Rewrite the lines from the start through the line containing "Looking at the screenshot, I should point(317,118).", changing "Proxy" to "Network" and keeping everything else the same. Leave the pictures out of your answer.

(Document and screenshot pointing lines)
--- BEGIN ---
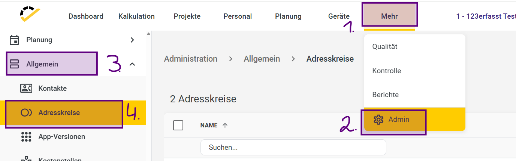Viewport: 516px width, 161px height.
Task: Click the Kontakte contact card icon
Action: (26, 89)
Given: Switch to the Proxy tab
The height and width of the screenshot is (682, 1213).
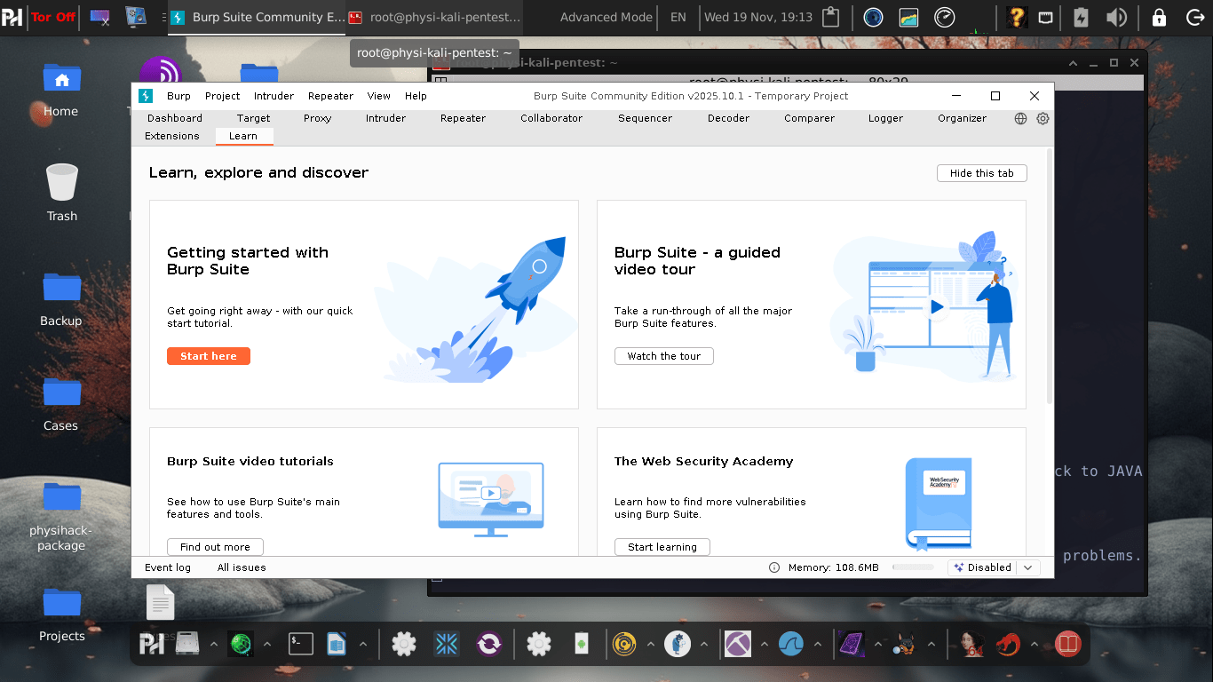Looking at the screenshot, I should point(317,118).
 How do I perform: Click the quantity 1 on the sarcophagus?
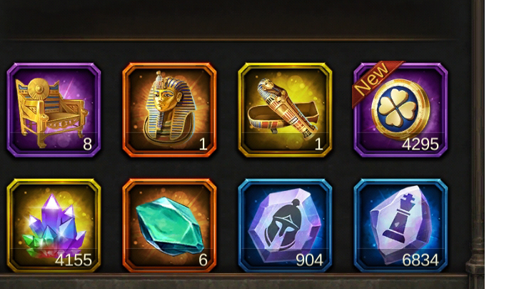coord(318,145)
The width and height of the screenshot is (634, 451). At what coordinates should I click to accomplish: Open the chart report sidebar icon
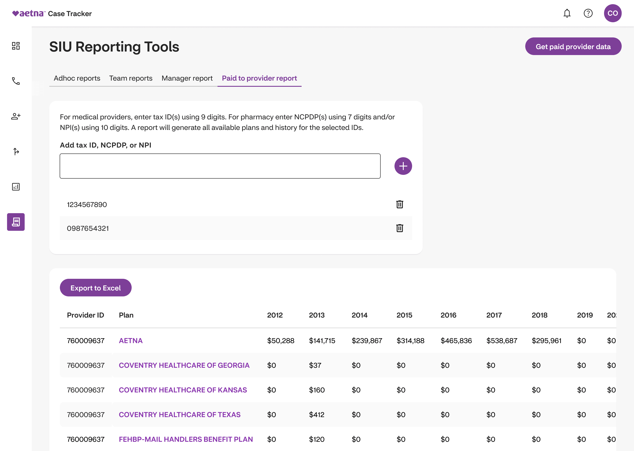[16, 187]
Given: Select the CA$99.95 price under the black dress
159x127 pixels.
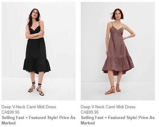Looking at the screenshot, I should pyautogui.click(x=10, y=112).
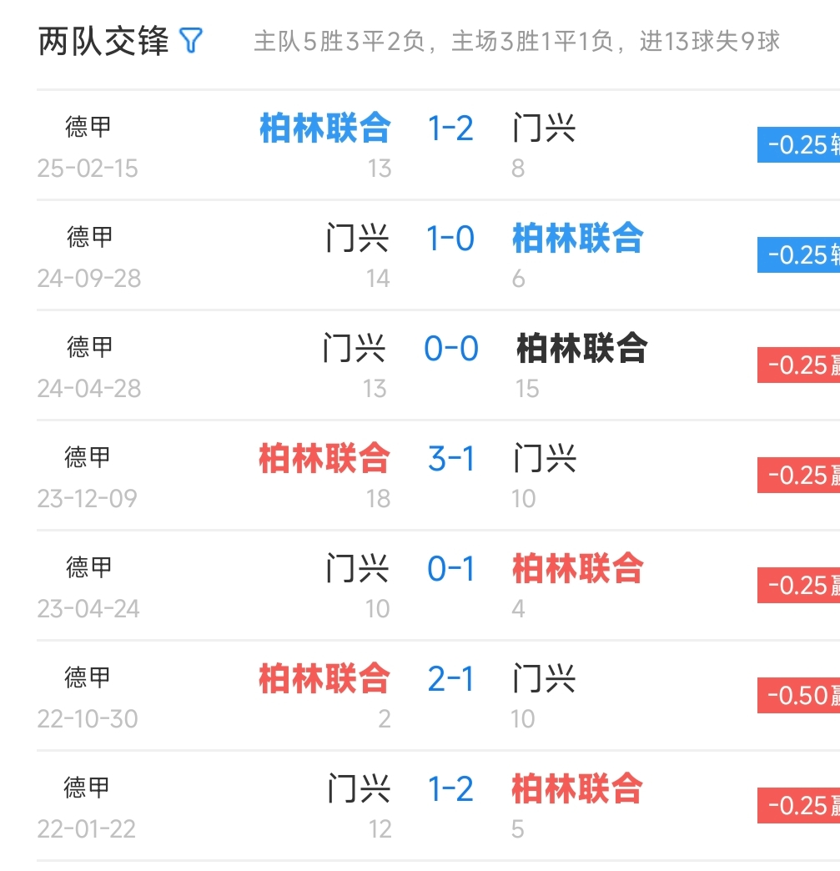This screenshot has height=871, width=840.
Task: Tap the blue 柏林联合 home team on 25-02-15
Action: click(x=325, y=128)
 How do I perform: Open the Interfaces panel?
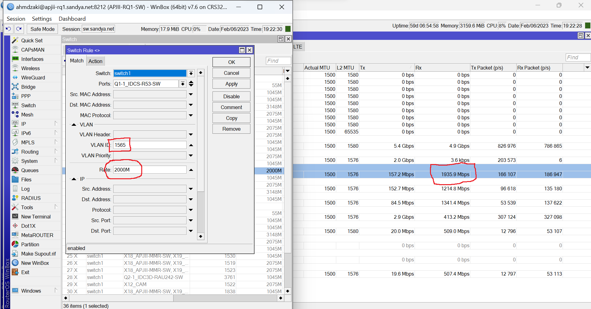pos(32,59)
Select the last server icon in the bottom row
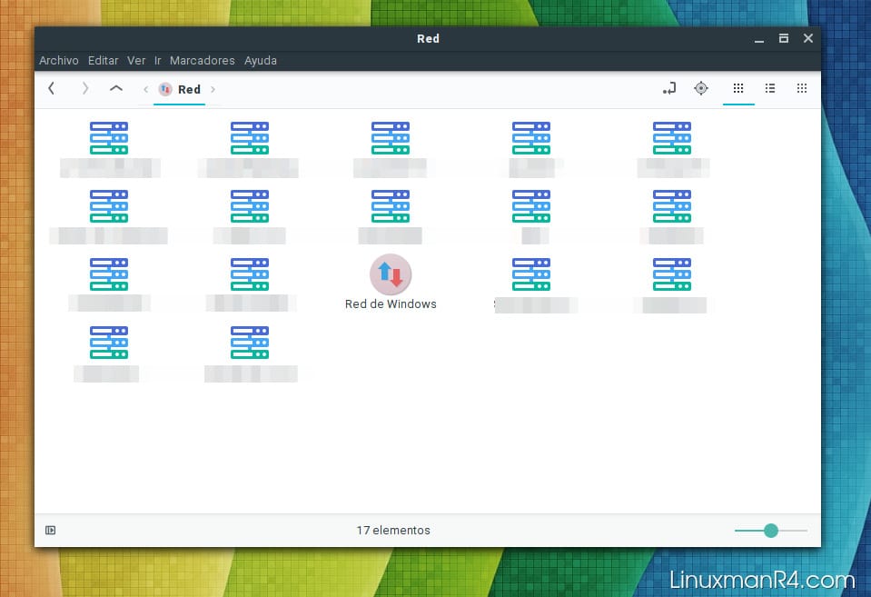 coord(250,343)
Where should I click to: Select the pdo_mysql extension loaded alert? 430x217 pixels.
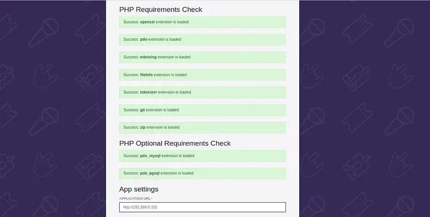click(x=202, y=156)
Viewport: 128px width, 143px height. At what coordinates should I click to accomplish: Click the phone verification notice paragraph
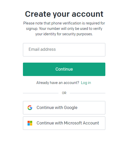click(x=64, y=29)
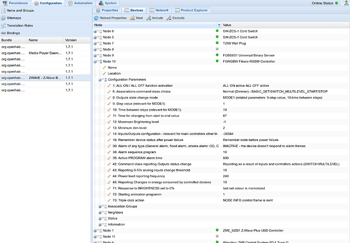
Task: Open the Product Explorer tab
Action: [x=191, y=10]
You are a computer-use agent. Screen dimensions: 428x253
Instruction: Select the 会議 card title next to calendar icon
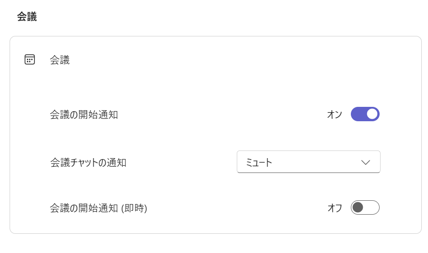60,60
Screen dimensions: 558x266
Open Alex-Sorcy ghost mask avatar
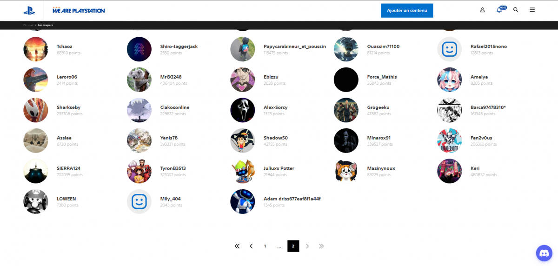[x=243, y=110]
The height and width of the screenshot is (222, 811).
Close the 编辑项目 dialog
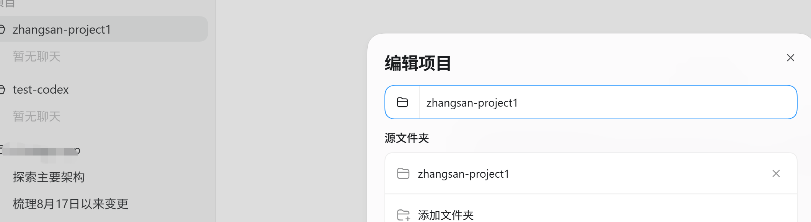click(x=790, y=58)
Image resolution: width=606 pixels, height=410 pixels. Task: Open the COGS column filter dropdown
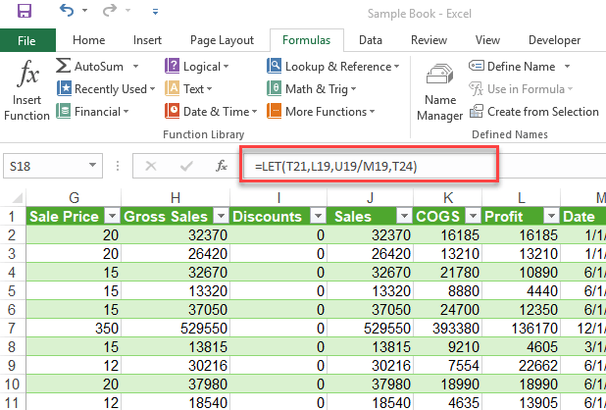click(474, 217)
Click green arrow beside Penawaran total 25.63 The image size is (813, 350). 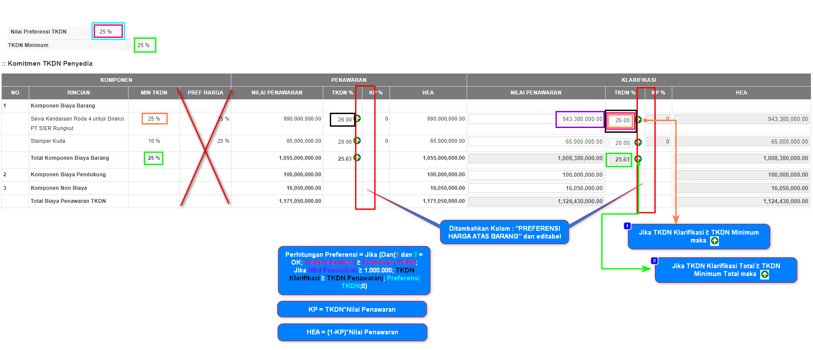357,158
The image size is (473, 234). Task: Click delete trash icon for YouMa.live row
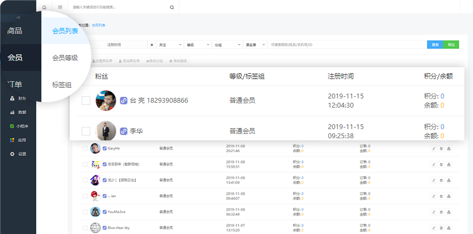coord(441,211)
--- END ---
| OUTPUT OF THE TASK |
Viewport: 516px width, 161px height.
Task: Click the Kontakte contact card icon
Action: (26, 89)
Given: Switch to the Network tab
The height and width of the screenshot is (682, 1213).
Looking at the screenshot, I should point(317,118).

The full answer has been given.